Secrets of S&P 500 index funds: They're not all alike

Bloomberg News

More than seven in 10 American investors see low-cost index funds as the best way to build long-term wealth, according to a Sept. 2021 Gallup poll.

Are they?

Over two decades, the asset management industry’s biggest players have preached a simple message to mainstream investors: Forget the high costs of traditional mutual funds, whose managers seek to nail superior returns through bespoke trading strategies. Instead, go in on cheaper, outperforming index funds run by a computer program that replicates the ups and downs of a benchmark, like the Standard & Poor’s 500 index of blue-chip U.S. companies. The pitch: Sitting back to “passively” mirror the ups and downs of an established formula bags you more money over the long haul.

But the passive principle is not as clear cut as millions of investors and advisors think. Index funds come both as mutual funds and tax-efficient exchange-traded funds (ETFs are like a mutual fund but trade just like a stock). And their returns can vary widely.

» **Dataset content**

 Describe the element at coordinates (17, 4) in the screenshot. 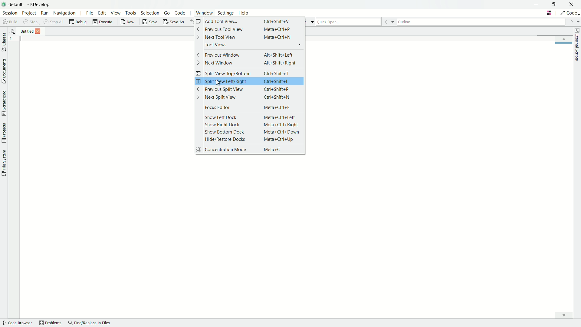

I see `default` at that location.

» **Task requirements**
#1 Name every organization mentioned in the index funds article.
#2 According to the index funds article, what share of American investors view low-cost index funds as the best way to build long-term wealth?
The listing comes from a different source than the index funds article.

» **Results of the tasks**
#1 Bloomberg News, Gallup, Standard & Poor's

#2 More than seven in 10, according to a Sept. 2021 Gallup poll.